• [Task] Write out nothing except the lines running from the one containing "Cookies settings [Cookies" to the last line of the data, exactly as they stand.

• [Data for review]
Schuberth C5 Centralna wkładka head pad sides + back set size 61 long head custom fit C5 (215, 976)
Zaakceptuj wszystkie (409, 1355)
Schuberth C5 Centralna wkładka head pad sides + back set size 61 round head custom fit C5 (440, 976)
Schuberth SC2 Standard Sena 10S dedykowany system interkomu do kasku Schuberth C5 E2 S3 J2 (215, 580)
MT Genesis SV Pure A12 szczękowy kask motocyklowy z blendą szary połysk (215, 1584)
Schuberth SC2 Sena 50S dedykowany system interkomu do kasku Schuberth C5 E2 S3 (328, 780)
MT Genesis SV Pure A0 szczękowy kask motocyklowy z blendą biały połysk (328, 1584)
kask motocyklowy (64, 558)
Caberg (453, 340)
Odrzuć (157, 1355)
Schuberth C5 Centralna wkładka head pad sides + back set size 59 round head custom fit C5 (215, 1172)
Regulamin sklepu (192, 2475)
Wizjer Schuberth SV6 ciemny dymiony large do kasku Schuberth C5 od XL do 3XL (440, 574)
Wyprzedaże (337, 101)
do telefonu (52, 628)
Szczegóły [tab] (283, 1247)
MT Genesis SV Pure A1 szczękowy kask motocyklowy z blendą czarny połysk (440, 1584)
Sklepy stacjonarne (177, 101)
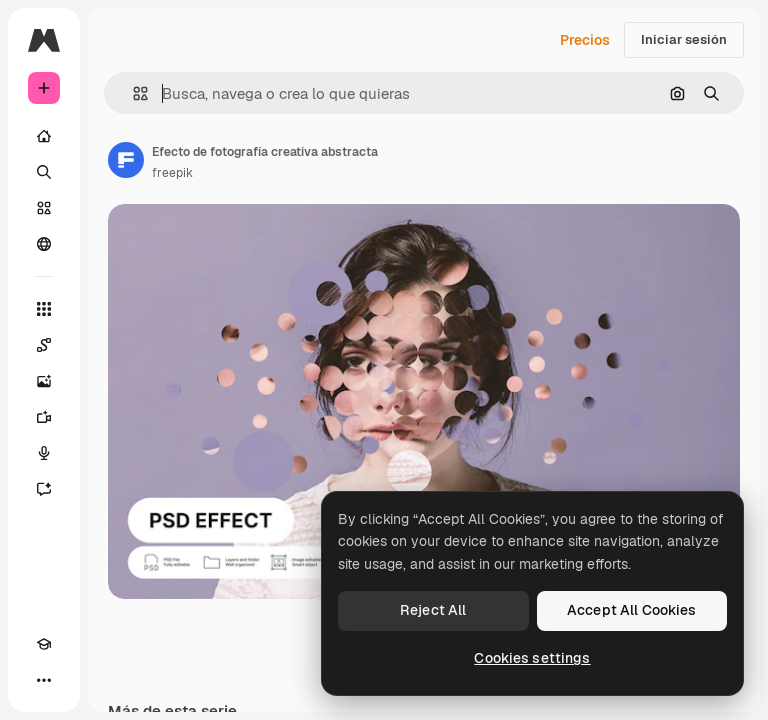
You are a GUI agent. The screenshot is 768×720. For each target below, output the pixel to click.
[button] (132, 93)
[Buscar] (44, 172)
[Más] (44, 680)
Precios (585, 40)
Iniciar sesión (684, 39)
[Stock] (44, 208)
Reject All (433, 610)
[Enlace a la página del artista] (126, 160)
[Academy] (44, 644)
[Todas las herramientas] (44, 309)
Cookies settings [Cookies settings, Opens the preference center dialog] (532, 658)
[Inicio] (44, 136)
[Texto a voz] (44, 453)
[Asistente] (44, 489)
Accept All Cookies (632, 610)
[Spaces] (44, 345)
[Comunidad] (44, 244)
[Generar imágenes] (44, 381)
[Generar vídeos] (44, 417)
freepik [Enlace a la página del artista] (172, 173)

• [Output for this exercise]
Cookies settings [Cookies settings, Opens the preference center dialog] (532, 658)
[Inicio] (44, 136)
[Texto a voz] (44, 453)
[Asistente] (44, 489)
Accept All Cookies (632, 610)
[Spaces] (44, 345)
[Comunidad] (44, 244)
[Generar imágenes] (44, 381)
[Generar vídeos] (44, 417)
freepik [Enlace a la página del artista] (172, 173)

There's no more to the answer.